▶ [EXERCISE]
Copy the listing that follows exactly. Its pictures do not belong in the copy.

▶ [EXTRACTED MATERIAL]

BEGIN

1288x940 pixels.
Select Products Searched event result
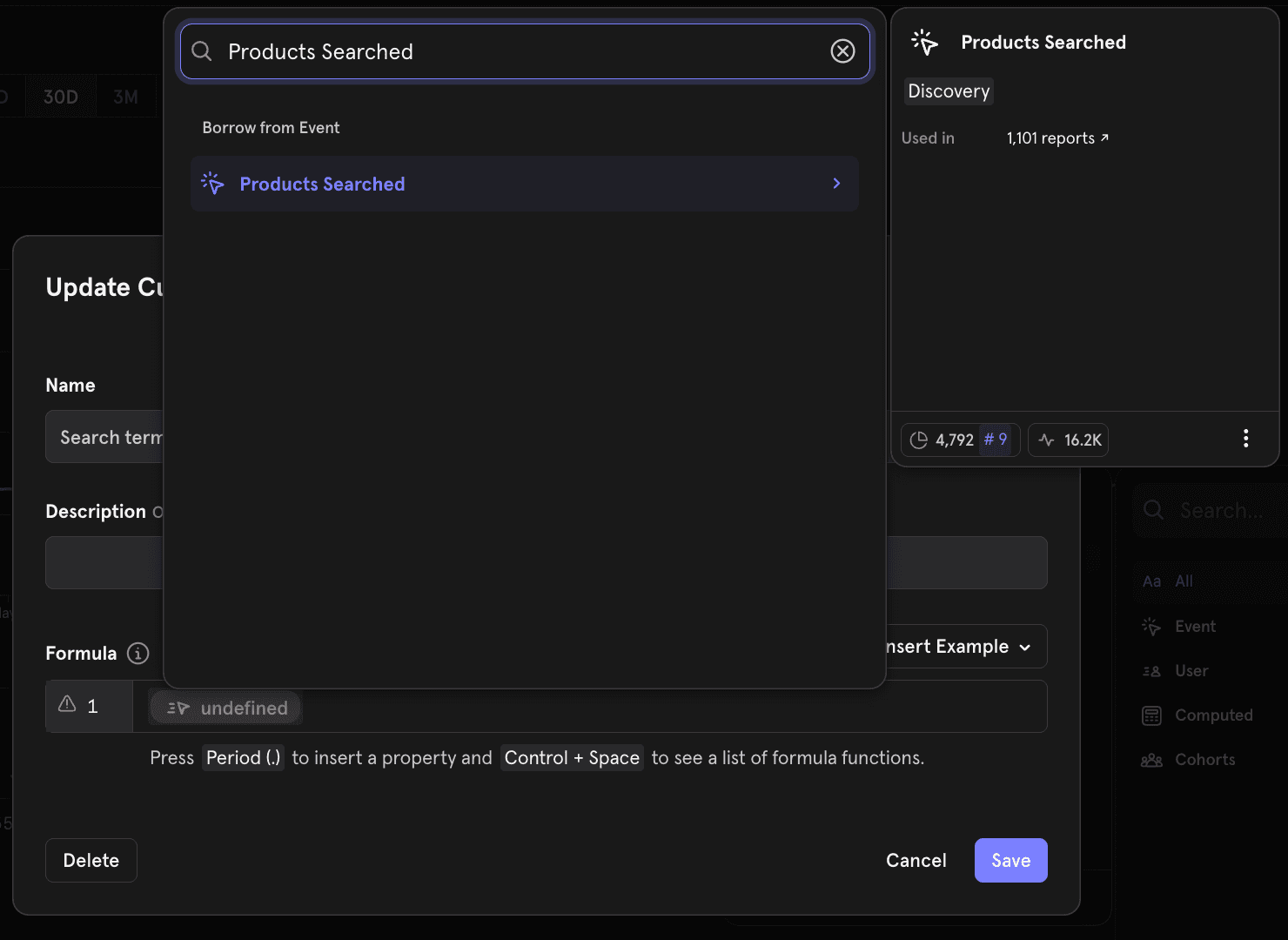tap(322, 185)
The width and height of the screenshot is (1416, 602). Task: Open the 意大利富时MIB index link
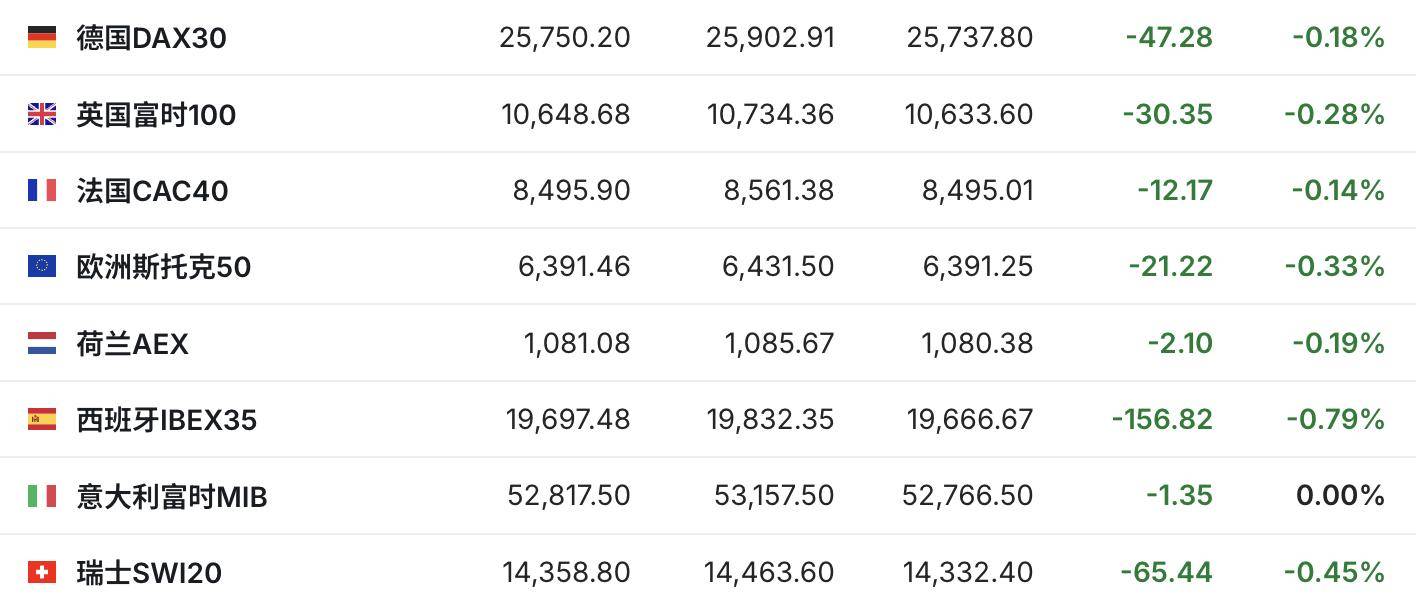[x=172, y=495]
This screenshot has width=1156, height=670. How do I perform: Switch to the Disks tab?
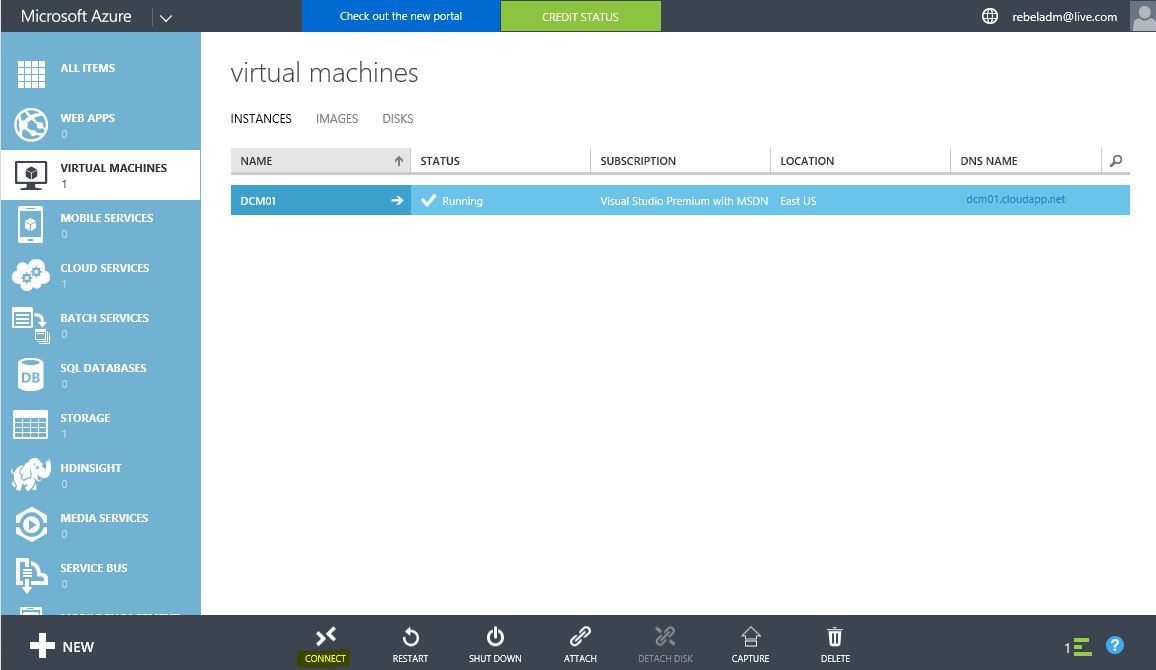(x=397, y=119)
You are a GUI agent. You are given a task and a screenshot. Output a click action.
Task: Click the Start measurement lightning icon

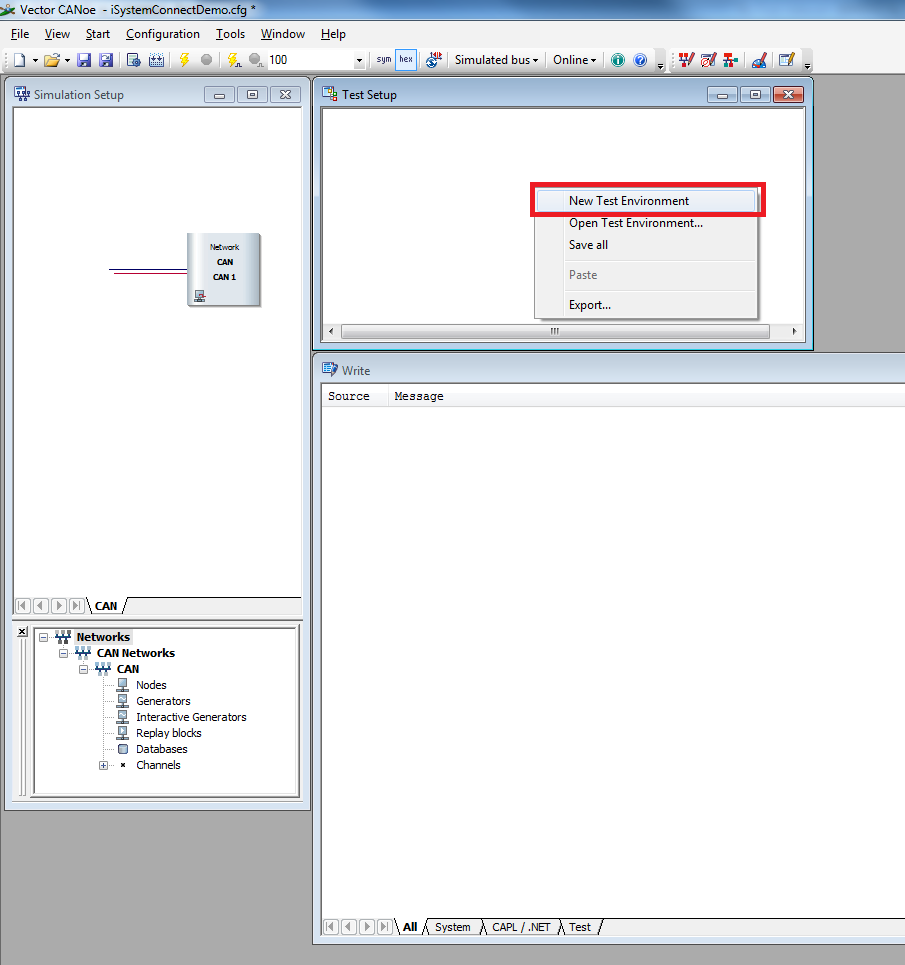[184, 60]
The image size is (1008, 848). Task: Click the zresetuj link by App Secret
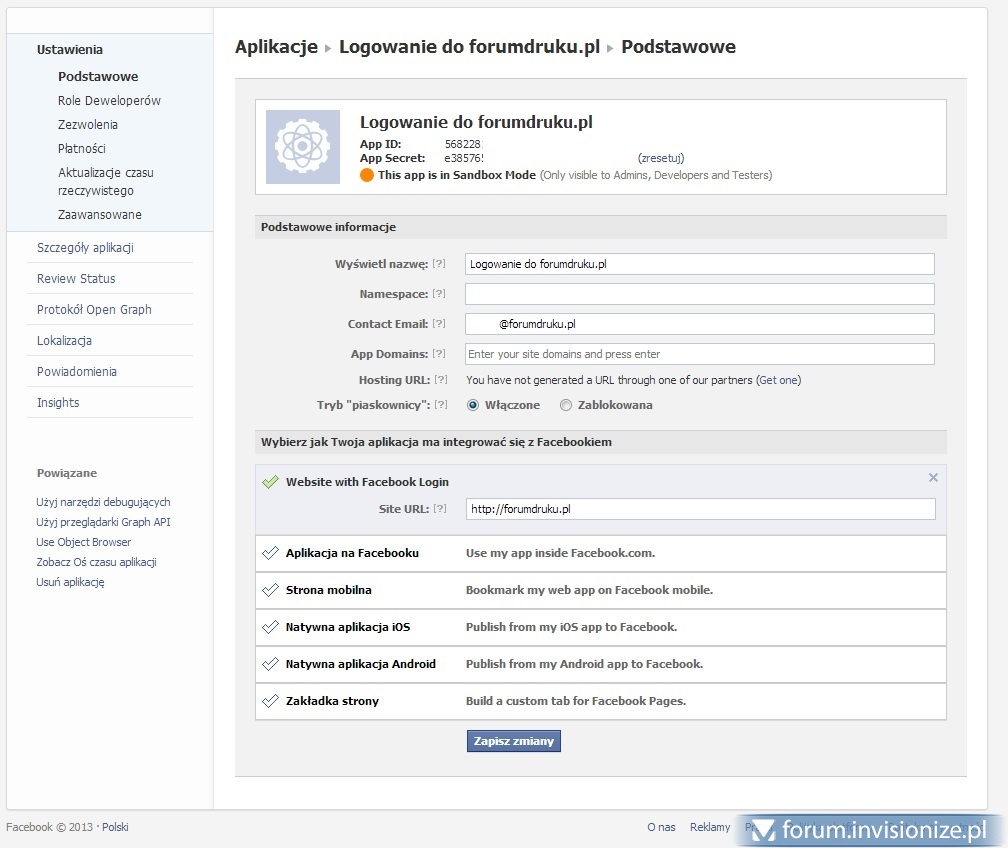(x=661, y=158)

END

▶ [TASK SOLUTION]
1288x940 pixels.
Select Products Searched event result
tap(322, 185)
The width and height of the screenshot is (1416, 602). Task: Open the 意大利富时MIB index link
[x=172, y=495]
This screenshot has width=1156, height=670. How do I perform: Switch to the Disks tab?
(x=397, y=119)
You are a GUI agent. You are given a task and a screenshot. Output a click action.
Task: Click the Start measurement lightning icon

[184, 60]
The image size is (1008, 848). Task: Click the zresetuj link by App Secret
(x=661, y=158)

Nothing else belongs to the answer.